A Partition Option? Vucic’s call for internal dialogue, however, also prompted contributions from other prominent Serbs who looked to some form of partition to provide the basis of a settlement of the Kosovo issue. Ivica Dacic, the Serbian Foreign Minister and leader of the Serbian Socialist Party, called for a ‘solution’ to the issue of Kosovo based on ‘delineation’ of Serbian and Albanian spheres of influence within Kosovo. Dacic set out his ideas for Kosovo in article on 14 August in the Serbian daily newspaper Vecernje Novosti. He stated that his proposal would ‘remove the causes of war between Serbs and Albanians.’ Ivica Dacic’s ideas were, however, swiftly rejected by the authorities in Pristina. Dacic’s statements on the ‘delineation’ of Kosovo were followed on 15 August by his claiming that Richard Holbrooke, the United States diplomat and Kosovo negotiator, had in 1999 signed a letter to Slobodan Milosevic stating that the US government would not recognise the independence of Kosovo. The existence of this letter was subsequently denied by the US State Department. The meeting of the United States Security Council (UNSC) was marked by fractious exchanges between Ivica Dacic and Vlora Citaku, Kosovo’s ambassador in the US. Ivica Dacic appears to be intent on carving out a niche for himself as an unyielding defender of the established Serbian line on Kosovo.

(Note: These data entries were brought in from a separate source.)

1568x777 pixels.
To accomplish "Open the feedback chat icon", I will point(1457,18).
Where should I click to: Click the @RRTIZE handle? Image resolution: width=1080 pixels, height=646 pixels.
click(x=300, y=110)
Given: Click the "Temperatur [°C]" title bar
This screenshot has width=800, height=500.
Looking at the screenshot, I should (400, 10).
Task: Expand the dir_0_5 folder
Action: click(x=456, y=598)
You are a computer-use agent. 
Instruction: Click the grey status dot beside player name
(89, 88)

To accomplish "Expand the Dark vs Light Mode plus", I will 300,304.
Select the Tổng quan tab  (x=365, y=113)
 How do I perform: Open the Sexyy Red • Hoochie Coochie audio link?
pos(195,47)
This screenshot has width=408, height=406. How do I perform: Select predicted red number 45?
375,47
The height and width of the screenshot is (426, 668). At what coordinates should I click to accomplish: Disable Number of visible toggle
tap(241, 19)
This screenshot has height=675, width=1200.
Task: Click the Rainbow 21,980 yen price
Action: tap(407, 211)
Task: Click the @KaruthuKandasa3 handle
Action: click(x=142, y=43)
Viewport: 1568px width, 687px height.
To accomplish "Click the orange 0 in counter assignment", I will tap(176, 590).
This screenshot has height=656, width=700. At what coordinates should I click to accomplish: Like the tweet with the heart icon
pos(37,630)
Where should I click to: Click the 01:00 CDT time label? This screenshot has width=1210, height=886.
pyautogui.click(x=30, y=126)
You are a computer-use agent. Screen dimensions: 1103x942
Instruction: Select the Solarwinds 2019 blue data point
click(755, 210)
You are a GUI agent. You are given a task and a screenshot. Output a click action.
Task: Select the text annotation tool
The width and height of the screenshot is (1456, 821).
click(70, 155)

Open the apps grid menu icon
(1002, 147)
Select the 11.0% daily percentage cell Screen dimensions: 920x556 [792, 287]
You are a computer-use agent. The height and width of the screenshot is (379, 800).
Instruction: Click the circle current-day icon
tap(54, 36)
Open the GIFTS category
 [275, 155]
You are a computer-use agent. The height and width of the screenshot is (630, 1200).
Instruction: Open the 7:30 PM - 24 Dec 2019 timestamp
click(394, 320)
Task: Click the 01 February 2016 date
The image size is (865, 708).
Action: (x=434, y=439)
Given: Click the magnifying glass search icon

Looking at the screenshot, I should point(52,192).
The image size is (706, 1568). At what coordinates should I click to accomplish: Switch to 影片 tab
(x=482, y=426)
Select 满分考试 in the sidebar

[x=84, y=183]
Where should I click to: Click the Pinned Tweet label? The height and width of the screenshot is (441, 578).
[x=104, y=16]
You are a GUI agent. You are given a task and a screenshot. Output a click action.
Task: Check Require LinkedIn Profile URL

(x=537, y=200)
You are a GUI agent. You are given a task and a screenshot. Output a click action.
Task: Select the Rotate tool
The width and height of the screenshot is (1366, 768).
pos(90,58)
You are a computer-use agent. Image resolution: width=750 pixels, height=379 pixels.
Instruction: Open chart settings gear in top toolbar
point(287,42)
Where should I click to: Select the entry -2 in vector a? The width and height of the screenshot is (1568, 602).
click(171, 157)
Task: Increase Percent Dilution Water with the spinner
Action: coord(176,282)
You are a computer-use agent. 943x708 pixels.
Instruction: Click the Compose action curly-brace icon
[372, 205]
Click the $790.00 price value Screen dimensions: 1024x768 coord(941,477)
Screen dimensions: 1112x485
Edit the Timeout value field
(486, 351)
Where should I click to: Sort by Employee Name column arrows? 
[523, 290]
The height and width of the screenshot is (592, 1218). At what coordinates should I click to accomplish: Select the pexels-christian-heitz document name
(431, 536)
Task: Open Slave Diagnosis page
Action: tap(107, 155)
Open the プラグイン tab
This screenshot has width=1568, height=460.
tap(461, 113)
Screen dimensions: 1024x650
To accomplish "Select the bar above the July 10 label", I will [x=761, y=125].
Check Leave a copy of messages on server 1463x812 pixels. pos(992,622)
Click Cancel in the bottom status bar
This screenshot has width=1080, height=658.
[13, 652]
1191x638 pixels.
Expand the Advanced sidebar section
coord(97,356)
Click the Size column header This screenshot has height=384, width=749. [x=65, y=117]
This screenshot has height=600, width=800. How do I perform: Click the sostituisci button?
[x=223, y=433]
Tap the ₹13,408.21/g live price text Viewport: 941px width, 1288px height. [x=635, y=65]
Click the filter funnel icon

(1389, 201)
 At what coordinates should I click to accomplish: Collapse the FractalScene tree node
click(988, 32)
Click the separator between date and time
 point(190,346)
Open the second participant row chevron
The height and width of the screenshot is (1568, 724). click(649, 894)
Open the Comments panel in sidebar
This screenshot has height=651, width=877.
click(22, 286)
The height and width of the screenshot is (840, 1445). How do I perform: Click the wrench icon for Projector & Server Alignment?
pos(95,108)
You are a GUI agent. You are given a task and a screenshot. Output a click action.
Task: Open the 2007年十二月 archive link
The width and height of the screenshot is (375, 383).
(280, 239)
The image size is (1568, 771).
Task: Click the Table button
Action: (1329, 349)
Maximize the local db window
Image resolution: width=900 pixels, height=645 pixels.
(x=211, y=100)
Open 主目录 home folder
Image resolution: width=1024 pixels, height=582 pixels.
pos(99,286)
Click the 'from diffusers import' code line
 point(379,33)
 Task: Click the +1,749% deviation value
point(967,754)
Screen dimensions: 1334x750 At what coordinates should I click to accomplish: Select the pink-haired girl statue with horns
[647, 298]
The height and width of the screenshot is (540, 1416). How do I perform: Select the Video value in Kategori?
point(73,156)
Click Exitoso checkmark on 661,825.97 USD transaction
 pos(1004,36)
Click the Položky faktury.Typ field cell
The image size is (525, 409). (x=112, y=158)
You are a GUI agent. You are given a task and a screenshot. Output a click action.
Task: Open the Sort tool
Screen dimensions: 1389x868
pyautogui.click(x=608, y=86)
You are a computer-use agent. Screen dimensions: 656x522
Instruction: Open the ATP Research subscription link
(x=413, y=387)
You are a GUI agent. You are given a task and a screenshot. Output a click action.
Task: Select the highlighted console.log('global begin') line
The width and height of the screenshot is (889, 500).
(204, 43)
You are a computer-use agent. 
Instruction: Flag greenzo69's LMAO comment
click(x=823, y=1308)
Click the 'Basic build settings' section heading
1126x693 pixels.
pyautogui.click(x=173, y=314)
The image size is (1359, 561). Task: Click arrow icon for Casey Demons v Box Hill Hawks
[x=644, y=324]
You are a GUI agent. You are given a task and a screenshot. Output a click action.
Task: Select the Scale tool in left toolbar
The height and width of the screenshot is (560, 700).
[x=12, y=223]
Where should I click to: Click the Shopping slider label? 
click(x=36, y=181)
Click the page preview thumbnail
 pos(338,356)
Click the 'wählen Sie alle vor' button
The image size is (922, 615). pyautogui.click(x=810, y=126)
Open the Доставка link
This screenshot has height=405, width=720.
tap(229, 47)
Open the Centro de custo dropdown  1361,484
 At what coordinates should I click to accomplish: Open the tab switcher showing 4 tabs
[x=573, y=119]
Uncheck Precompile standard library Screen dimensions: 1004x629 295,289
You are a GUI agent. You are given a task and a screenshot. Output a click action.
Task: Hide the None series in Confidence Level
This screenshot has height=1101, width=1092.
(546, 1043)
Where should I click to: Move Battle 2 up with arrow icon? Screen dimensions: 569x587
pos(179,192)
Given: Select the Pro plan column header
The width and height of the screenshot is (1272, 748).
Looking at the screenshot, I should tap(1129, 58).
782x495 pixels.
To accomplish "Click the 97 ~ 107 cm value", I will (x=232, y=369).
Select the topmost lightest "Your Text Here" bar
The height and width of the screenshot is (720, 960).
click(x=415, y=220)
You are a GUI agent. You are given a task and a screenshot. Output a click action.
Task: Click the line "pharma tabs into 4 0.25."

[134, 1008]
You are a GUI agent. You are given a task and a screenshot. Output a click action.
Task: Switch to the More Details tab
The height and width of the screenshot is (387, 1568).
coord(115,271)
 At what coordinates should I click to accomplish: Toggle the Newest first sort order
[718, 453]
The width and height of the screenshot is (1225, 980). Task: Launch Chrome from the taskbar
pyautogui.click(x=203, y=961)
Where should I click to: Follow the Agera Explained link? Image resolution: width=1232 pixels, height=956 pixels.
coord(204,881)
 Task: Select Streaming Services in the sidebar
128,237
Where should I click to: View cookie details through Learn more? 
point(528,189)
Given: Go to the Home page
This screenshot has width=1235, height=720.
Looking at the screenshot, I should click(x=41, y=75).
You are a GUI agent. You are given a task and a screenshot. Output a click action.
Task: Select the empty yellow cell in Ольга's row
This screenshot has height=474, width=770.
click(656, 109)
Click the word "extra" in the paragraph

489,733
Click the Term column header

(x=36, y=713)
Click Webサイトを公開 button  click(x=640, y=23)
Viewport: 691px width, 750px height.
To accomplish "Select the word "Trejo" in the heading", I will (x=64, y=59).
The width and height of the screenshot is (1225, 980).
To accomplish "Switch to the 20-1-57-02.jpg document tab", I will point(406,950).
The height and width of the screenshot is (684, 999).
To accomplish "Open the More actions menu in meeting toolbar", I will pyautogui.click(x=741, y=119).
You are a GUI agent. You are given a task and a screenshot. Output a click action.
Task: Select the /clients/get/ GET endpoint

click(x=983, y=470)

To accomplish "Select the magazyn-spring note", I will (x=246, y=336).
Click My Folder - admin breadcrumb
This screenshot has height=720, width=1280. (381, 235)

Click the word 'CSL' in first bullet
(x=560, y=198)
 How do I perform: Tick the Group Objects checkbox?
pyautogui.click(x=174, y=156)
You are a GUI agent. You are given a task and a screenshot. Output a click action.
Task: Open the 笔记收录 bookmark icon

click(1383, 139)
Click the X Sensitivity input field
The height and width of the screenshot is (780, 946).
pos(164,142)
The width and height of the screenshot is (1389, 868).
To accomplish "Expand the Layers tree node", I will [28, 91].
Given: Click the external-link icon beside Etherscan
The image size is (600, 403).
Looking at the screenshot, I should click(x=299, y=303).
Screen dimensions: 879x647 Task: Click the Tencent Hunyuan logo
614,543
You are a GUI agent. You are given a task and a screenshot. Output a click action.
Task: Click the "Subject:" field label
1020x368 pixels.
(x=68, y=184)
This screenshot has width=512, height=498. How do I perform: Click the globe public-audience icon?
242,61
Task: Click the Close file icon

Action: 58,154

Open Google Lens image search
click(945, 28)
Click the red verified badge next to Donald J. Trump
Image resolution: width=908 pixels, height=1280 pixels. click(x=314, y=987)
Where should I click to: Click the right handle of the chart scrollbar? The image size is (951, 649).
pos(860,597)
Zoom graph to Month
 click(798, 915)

On 15 August Oliver Ivanovic, an influential Kosovo Serb leader from the northern town of Mitrovica, gave an interview to N1 TV, in which he suggested a settlement for the issue of Kosovo which would involve ‘neither partition nor recognition.’ This would he said be modelled on the situation currently existing in Cyprus. Aleksandar Vucic, speaking during a visit to the Serbian town of Vladicin Han appeared to dismiss the idea of a ‘Cypriot model’ for Kosovo stating that it would result in ‘a frozen conflict for the next 100 to 200 years.’
What Does it All Mean? It its most minimal Vucic’s call for ‘internal dialogue’ may be interpreted as an eye catching initiative designed to retain control of the media/political agenda over the summer months. It is notable that Vucic’s call for internal dialogue n Kosovo was followed on 4 August by announcement of another initiative aimed at promoting the survival of Serbian language and culture. Other critical, mainly Albanian, observers have suggested that Vucic’s call for dialogue was intended a means of putting the possibility of partition back on the agenda. A more maximalist and positive interpretation sees this as Aleksandar Vucic’s ‘De Gaulle moment’ when he finally sets out to persuade the Serbs that they need to face up to the loss of Kosovo. While this latter interpretation is possibly premature it may be that Vucic intends to use the proposed dialogue as a means of testing the water with regard to recognition and seeing whether it might be acceptable to Serbian public opinion if it could be presented as an overall settlement of the Kosovo issue. A move to recognise Kosovo would mark a significant shift in Serbia’s international position removing potential obstacles to EU accession, and improving relations with the United States. It would also decrease Russian diplomatic leverage in Serbia.